Subform I: General Information

1. Report Type.

New incident report

Incident Report Number: 2023-1102

2. Registrant Information.

Registrant Reference Number: 6604021

Registrant Name (Full Legal Name no abbreviations): Premier Tech Limited

Address: 1, avenue Premier

City: Riviere-du-Loup

Prov / State: QC

Country: Canada

Postal Code: G5R 6C1

3. Select the appropriate subform(s) for the incident.

Human

4. Date registrant was first informed of the incident.

14-OCT-22

5. Location of incident.

Country: CANADA

Prov / State: QUEBEC

6. Date incident was first observed.

14-OCT-22

Product Description

7. a) Provide the active ingredient and, if available, the registration number and product name (include all tank mixes). If the product is not registered provide a submission number.

Active(s)

PMRA Registration No. 26923      PMRA Submission No.       EPA Registration No.

Product Name: Wilson ant Killer Dust

  • Active Ingredient(s)
    • CARBARYL

7. b) Type of formulation.

Application Information

8. Product was applied?

Yes

9. Application Rate.

Unknown

10. Site pesticide was applied to (select all that apply).

Site: Res. - In Home / Rés. - à l'int. maison

11. Provide any additional information regarding application (how it was applied, amount applied, the size of the area treated etc).

The caller indicated that he had the dust on the floor. No further information was provided about application.

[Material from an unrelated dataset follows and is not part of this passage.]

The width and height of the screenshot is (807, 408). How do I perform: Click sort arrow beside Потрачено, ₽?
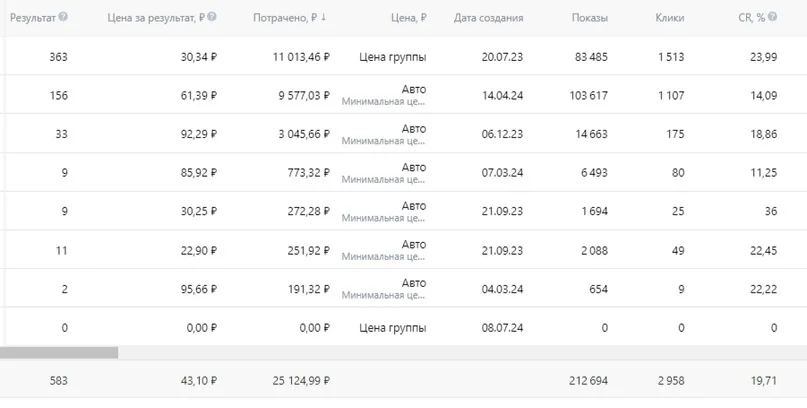point(323,17)
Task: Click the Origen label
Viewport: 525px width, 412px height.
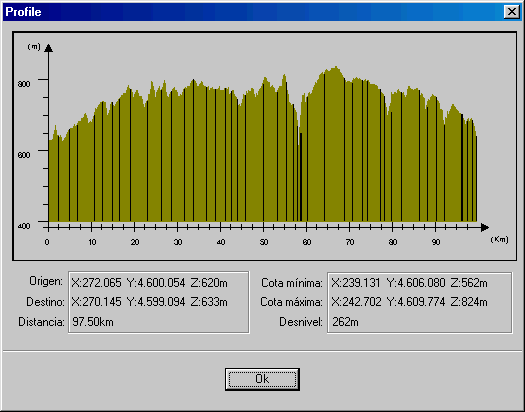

To be determined by Registrant

12. In your opinion, was the product used according to the label instructions?

Unknown

Subform II: Human Incident Report (A separate form for each person affected)

1. Source of Report.

Other

2. Demographic information of data subject

Sex: Male

Age: >1 <=6 yrs / > 1 < = 6 ans

3. List all symptoms, using the selections below.

System

  • Gastrointestinal System
    • Symptom - Vomiting

4. How long did the symptoms last?

<=30 min / <=30 min

5. Was medical treatment provided? Provide details in question 13.

No

6. a) Was the person hospitalized?

No

6. b) For how long?

7. Exposure scenario

Non-occupational

8. How did exposure occur? (Select all that apply)

9. If the exposure occured during application or re-entry, what protective clothing was worn? (select all that apply)

10. Route(s) of exposure.

Unknown

11. What was the length of exposure?

<=15 min / <=15 min

12. Time between exposure and onset of symptoms.

<=30 min / <=30 min

13. Provide any additional details about the incident (eg. description of the frequency and severity of the symptoms, type of medical treatment, results from medical tests, outcome of the incident, amount of pesticide exposed to, etc.)

Caller indicated that child's drinking cup fell to the floor and might have come in contact with the dust product. Child vomited immediately after drinking milk from cup. Child, who takes asthma medication daily was taken to Emergency Department. No further symptoms after initial vomiting. Family left Emergency Department without seeing a health care professional.

To be determined by Registrant

14. Severity classification.

Minor

15. Provide supplemental information here.

A followup call was made to determine outcome. Father indicated that the child was fine and had been eating and drinking normally.